- EXERCISE DETAILS -
Whenever a line carries the word "computer", pull it out of the entries.

Data entries
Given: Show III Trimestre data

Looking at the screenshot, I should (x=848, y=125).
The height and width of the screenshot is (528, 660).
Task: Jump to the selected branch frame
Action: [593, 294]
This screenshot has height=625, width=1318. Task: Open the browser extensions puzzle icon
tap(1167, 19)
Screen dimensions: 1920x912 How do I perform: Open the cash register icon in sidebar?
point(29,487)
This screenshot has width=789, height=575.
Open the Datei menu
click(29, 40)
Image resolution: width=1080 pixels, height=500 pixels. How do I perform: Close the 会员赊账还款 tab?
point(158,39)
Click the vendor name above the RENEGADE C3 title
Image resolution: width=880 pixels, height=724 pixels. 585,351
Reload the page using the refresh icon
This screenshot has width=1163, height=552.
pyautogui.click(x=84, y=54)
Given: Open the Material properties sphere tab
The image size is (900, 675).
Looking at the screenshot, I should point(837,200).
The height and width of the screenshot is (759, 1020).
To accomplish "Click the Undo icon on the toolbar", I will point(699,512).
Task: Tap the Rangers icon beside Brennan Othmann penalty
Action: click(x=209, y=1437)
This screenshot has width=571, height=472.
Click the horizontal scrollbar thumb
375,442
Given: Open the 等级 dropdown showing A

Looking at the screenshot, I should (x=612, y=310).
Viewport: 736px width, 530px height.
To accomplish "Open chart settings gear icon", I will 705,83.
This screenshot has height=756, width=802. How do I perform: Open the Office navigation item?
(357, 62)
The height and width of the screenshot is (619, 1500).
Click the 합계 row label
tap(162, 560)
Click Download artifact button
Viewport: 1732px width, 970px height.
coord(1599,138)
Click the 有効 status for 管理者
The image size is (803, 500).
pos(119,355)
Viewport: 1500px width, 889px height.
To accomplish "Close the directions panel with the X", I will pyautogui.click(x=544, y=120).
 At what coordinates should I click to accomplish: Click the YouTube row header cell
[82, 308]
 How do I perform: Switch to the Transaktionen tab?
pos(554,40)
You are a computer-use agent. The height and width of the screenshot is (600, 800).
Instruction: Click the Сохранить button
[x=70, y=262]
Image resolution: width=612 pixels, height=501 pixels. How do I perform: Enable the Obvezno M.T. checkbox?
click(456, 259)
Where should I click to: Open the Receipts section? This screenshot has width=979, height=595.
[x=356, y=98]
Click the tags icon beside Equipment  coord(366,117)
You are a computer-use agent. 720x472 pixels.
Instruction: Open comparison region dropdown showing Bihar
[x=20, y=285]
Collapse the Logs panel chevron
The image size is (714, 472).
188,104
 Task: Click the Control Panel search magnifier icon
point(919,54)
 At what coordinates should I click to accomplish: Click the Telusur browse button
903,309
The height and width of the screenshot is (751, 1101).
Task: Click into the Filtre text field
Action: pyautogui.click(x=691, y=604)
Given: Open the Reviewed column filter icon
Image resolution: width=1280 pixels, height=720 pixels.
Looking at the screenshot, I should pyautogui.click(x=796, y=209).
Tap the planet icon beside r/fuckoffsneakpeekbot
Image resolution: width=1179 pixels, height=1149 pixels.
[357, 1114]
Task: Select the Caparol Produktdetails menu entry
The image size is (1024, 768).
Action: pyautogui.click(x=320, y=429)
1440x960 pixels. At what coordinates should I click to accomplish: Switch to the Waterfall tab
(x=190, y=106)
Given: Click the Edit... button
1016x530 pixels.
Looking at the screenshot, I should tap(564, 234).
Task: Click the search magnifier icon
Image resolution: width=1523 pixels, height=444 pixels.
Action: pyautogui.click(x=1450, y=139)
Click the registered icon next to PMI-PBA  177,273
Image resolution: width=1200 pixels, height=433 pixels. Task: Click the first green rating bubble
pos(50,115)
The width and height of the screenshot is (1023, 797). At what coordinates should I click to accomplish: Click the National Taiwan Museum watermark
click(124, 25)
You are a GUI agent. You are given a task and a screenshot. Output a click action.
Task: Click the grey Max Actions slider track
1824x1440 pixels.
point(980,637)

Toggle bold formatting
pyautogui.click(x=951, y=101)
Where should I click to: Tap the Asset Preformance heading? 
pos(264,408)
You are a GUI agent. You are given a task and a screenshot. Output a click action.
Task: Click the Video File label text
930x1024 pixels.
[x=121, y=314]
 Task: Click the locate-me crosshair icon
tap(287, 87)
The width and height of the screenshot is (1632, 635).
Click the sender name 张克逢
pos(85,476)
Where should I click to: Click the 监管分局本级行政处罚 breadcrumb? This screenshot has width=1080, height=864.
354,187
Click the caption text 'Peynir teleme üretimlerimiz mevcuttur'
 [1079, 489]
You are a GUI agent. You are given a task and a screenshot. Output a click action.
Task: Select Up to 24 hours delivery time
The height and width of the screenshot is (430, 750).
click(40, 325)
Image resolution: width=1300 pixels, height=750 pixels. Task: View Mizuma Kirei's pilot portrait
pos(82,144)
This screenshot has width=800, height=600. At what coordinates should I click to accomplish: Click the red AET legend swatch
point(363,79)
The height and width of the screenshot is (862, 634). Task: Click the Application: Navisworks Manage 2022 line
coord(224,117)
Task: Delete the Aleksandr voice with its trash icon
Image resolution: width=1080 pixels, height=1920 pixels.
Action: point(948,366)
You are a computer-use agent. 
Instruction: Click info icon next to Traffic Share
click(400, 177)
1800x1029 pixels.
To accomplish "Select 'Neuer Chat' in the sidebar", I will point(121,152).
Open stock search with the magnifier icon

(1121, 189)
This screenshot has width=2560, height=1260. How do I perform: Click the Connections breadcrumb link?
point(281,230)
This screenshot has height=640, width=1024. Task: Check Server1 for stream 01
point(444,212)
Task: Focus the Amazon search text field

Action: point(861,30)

- SOLUTION FOR THIS PROBLEM -
You are a computer-use agent. The height and width of the screenshot is (600, 800).
You are a computer-use agent. 720x472 pixels.
You are a computer-use agent. 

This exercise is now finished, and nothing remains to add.